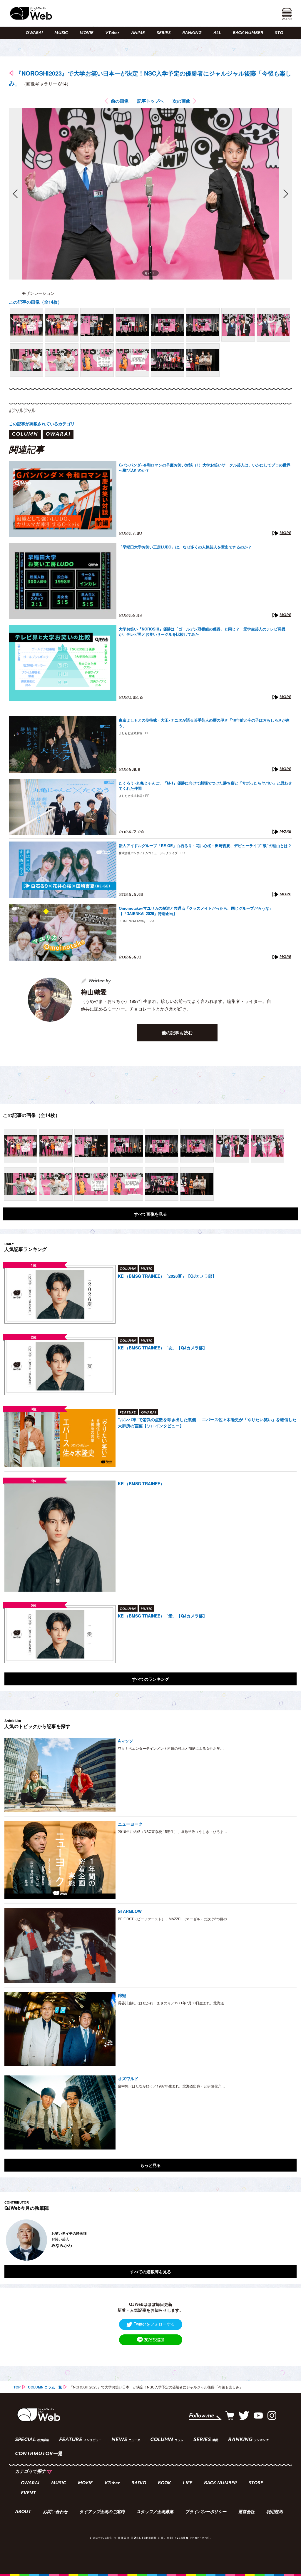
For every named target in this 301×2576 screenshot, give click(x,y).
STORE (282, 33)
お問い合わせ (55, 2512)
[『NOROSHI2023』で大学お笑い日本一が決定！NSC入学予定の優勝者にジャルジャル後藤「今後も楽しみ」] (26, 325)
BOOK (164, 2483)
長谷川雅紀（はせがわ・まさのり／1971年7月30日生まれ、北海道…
※
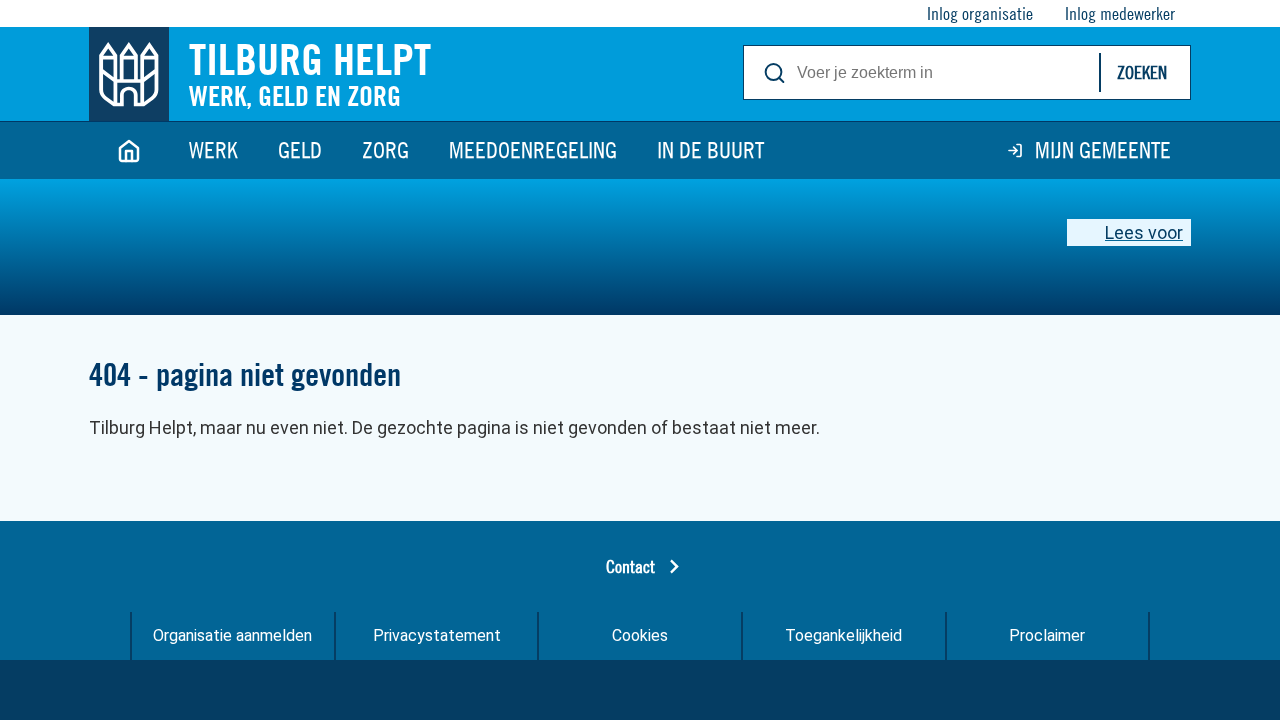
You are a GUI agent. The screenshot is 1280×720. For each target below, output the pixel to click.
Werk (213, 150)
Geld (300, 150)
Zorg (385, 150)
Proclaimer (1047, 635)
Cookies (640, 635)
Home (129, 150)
※
§ Your objective:
Give back exactly the lines above starting at the line where "お問い合わせ (55, 2512)" appears and ending at the line where "長谷川雅紀（はせがわ・まさのり／1971年7月30日生まれ、北海道…" appears, both included, with no other lines.

§ Response to the exercise:
お問い合わせ (55, 2512)
[『NOROSHI2023』で大学お笑い日本一が決定！NSC入学予定の優勝者にジャルジャル後藤「今後も楽しみ」] (26, 325)
BOOK (164, 2483)
長谷川雅紀（はせがわ・まさのり／1971年7月30日生まれ、北海道…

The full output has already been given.